Meet the hacker who gets paid to break into Twitter's website
- Published
Young people can easily slip into a life of cyber-crime because of easy-to-use hacking tools online, says the National Crime Agency.
But there is a way of legally hacking company websites - and even getting paid for it.
Jake Davis, known online as Topiary, was arrested for illegal hacking in 2011 but now works on the right side of the law in cyber-security.
He explains how he is now paid by the likes of Twitter to hack their website.
"Ethical hacking" is when a hacker is paid by a company to break into their websites to discover bugs and security flaws.
They then get paid for discovering the gaps, which the company patch up.
"Twitter have paid me for disclosing bugs to them," Jake tells Newsbeat. "It's very simple."
He says that hackers would do it without getting paid anyway, so the money is just a bonus.
According to Jake, the main reward for many hackers is "kudos from other hackers. They're good at hacking, and they want to be seen to be good at the thing."
By ethical hacking, "they get the kudos, they get recognised by the company - they even get points on a leader board sometimes".
Therefore, they've "been diverted away from doing something malicious, because they get everything they want and a little bit of cash too".
The larger tech companies can be generous with their payouts, says Jake.
"Facebook are particularly good, they have got a £500 minimum for disclosing bugs to them."
He says that Twitter's minimum payout is $140 (£110), and they have paid 642 hackers so far at a cost of $800,000 (£625,000).
Jake estimates that over the whole industry, "in the past 24 hours, there would probably have been between $100,000 [£78,000] and $200,000 [£156,000] paid out to freelance hackers".
Companies often pay in crypto-currencies such as Bitcoin so that the hackers can stay anonymous if they want to.
"You've essentially done everything you would usually do as a malicious hacker, except without the malicious part.
"You get everything you want," he says.
Jake went from being a "black hat" (illegal) hacker to a "white hat" (legal) hacker after he was released from a young offenders' institute.
He used to work with the LulzSec and Anonymous groups, under the alias of Topiary.
"We were most known for hacking the homepage of the Sun newspaper, external and planting satirical fake stories on their website," he says.
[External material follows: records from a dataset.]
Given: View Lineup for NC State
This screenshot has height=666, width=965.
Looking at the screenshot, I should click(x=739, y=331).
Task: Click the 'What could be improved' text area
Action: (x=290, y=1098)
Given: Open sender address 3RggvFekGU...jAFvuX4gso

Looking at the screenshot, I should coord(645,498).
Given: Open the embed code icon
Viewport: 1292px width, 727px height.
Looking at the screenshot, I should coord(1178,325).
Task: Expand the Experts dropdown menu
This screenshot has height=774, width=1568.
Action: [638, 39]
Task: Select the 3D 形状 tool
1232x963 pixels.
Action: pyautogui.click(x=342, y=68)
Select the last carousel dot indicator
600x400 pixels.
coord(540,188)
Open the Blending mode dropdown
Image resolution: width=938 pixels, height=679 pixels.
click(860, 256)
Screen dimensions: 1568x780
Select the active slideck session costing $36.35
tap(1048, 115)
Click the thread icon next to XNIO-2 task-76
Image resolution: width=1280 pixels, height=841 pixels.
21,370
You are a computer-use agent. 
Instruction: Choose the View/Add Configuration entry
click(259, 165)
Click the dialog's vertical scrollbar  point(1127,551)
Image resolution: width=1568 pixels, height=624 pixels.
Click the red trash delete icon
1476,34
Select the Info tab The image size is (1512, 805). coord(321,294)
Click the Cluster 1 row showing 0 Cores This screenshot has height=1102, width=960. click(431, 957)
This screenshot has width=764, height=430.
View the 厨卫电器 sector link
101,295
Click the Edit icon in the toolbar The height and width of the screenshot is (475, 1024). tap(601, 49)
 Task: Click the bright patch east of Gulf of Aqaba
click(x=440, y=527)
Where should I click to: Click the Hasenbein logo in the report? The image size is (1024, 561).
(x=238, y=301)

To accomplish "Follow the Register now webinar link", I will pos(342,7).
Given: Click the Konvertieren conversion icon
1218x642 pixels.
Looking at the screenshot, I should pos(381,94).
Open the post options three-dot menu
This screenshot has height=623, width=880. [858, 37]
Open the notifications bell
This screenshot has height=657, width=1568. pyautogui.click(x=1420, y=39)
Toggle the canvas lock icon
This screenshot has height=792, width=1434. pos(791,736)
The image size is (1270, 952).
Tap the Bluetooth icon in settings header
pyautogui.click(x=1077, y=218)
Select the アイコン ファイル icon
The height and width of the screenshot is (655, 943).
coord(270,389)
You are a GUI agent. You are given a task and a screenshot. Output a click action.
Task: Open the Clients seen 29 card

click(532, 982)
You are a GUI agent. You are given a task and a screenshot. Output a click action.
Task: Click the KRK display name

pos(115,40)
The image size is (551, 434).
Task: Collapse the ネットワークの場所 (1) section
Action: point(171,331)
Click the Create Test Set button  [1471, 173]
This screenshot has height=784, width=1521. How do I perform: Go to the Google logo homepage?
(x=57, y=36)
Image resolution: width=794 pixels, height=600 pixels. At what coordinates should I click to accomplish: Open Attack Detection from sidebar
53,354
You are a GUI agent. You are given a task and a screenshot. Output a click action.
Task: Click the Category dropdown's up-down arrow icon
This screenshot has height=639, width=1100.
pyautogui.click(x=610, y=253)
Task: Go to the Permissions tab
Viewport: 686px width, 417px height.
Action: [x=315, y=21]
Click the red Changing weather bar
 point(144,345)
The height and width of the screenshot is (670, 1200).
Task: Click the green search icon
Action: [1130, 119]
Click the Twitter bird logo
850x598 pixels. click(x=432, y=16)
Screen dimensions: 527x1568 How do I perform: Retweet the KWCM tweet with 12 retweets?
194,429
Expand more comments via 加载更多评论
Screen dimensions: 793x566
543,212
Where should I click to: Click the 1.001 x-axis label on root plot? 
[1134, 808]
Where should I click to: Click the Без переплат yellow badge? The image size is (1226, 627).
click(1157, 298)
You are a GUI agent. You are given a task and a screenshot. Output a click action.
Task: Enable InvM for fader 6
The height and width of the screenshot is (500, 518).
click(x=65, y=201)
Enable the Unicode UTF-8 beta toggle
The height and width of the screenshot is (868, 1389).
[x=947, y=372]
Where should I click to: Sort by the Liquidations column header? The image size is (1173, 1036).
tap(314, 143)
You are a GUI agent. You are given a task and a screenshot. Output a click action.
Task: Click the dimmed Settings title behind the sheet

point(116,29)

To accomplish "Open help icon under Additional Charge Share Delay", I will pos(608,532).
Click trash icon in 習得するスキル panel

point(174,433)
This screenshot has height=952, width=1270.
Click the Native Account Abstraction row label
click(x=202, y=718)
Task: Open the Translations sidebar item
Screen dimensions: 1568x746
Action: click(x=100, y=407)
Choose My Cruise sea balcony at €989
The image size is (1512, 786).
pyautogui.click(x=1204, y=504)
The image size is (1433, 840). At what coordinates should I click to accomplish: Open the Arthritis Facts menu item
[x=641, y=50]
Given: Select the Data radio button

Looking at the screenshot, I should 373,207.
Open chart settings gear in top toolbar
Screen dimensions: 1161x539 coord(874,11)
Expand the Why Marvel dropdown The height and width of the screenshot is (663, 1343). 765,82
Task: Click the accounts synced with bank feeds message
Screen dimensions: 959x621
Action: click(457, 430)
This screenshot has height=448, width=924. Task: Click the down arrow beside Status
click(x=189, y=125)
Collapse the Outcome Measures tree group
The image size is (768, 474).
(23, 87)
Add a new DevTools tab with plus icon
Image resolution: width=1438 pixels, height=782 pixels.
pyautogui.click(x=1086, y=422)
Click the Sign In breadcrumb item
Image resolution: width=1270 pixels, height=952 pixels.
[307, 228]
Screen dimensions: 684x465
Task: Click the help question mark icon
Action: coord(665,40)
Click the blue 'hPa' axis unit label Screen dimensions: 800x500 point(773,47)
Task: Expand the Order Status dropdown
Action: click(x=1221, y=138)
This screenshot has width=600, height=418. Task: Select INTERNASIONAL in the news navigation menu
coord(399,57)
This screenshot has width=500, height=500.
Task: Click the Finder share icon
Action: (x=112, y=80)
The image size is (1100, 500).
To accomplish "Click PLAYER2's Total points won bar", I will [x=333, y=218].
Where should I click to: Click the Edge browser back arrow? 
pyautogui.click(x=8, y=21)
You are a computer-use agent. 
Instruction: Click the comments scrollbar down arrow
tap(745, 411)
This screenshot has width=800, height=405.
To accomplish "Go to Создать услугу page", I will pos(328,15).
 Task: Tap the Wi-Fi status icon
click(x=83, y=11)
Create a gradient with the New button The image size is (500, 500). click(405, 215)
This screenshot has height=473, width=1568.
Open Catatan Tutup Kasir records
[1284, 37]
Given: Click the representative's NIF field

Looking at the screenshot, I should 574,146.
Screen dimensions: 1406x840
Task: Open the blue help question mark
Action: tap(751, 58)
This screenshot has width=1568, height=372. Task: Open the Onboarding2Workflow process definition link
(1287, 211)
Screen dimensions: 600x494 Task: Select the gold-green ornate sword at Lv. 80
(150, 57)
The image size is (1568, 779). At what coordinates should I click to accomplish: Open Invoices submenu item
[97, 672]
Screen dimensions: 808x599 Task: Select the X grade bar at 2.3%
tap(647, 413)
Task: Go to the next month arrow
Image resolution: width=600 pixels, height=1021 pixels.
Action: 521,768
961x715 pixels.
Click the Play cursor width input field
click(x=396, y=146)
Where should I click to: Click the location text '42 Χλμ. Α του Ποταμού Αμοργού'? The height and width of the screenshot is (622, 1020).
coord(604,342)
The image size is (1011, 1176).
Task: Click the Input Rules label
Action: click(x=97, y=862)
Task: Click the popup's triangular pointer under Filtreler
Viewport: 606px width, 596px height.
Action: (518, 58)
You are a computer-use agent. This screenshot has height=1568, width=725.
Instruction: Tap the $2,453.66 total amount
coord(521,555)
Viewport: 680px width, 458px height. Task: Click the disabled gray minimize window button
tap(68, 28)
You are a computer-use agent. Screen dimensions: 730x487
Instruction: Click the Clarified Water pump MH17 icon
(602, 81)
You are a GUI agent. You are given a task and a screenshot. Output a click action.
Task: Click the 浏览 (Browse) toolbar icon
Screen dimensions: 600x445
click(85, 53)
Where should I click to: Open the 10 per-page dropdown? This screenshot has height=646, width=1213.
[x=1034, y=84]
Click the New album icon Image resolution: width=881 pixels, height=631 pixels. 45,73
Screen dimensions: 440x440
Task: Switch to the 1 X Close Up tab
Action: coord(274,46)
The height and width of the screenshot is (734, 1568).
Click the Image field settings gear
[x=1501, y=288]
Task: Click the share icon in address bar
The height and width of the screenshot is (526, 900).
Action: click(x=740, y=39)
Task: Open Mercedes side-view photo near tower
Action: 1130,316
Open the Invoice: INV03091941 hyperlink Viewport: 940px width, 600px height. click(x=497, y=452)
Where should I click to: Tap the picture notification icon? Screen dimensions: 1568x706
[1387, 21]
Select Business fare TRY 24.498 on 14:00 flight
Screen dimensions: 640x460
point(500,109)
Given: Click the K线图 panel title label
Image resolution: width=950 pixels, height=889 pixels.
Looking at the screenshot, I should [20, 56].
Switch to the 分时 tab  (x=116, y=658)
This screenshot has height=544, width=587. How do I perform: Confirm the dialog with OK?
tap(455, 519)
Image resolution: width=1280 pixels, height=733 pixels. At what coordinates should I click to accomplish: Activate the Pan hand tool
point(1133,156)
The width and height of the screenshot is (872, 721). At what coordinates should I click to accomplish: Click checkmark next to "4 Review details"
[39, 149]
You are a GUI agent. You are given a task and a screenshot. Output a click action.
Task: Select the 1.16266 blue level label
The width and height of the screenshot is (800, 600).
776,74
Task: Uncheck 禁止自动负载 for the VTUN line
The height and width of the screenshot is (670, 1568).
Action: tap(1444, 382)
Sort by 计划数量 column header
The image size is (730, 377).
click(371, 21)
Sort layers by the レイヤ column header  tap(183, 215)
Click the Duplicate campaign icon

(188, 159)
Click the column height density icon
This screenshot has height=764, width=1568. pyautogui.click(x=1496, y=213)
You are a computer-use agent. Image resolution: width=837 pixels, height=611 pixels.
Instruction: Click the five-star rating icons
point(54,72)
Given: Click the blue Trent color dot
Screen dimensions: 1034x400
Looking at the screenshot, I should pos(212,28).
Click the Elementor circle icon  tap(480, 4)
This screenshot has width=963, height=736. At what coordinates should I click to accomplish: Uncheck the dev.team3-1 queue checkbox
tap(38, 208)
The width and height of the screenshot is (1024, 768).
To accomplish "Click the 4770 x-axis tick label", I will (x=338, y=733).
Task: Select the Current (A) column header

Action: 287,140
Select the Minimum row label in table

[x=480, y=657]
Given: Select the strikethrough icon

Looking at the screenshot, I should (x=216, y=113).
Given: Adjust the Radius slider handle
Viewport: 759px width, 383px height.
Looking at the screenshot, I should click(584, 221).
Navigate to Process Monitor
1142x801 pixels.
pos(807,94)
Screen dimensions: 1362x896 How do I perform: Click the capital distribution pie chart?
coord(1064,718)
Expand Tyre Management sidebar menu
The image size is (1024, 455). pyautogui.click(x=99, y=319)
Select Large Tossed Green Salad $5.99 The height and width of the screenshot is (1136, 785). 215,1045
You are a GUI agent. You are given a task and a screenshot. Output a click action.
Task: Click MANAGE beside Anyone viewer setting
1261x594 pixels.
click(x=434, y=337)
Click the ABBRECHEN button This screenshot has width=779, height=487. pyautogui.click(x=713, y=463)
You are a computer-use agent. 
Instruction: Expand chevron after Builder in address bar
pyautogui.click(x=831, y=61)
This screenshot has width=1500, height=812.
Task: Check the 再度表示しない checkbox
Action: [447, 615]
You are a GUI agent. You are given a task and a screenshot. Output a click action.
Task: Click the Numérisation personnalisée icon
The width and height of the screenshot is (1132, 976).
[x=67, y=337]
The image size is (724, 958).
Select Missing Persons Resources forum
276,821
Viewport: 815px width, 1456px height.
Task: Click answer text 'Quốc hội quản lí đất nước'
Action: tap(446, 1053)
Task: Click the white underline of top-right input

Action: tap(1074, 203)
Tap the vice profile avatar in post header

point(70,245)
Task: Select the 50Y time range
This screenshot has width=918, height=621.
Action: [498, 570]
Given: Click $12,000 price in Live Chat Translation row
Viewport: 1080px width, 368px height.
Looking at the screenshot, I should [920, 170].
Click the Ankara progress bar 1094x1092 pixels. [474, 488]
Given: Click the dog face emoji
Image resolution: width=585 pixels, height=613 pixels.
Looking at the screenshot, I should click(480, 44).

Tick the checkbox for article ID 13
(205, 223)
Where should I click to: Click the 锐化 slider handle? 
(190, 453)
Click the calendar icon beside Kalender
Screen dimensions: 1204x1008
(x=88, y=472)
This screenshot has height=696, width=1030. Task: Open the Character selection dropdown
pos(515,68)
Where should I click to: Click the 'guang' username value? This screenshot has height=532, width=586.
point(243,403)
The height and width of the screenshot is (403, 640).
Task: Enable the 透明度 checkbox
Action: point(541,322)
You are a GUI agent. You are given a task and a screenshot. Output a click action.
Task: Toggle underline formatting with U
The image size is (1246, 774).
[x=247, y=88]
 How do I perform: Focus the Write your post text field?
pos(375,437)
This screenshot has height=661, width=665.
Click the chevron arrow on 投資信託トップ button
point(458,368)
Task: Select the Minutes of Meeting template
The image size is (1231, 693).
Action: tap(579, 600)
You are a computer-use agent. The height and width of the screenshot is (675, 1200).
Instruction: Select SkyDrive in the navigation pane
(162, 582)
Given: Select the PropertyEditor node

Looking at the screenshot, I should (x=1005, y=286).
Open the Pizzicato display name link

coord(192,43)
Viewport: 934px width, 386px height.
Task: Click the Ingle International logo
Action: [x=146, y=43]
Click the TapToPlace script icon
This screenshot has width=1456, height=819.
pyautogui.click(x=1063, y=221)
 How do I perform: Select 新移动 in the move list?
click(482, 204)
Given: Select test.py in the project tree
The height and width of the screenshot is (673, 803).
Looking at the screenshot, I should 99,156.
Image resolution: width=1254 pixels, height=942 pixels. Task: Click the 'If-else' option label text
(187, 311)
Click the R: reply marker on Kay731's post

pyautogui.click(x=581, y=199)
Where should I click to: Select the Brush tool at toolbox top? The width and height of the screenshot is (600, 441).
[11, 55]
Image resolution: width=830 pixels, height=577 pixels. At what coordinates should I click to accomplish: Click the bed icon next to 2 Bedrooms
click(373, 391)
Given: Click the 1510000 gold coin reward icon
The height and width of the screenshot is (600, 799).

After being arrested, Jake got a two-year ban from the internet.
His prison sentence, initially two years long, lasted six weeks because he'd already spent two years under house arrest.
"I'm currently under a five-year ban from encrypting files or deleting my internet history, which will expire in one year's time," he says.
Jake is now a cyber-security expert and hacking consultant for film and TV.
He adds that he now has more perspective on the effects of malicious hacking.
"It took a couple of years after even being arrested to come to terms with what the hacks were, what they even meant," he says.
"When you get to the actual hacking itself, you've completely forgotten what that end bit is. You don't see faces, you don't see victims."
"You forget that on the other end of the system you're breaking into, there are humans behind it."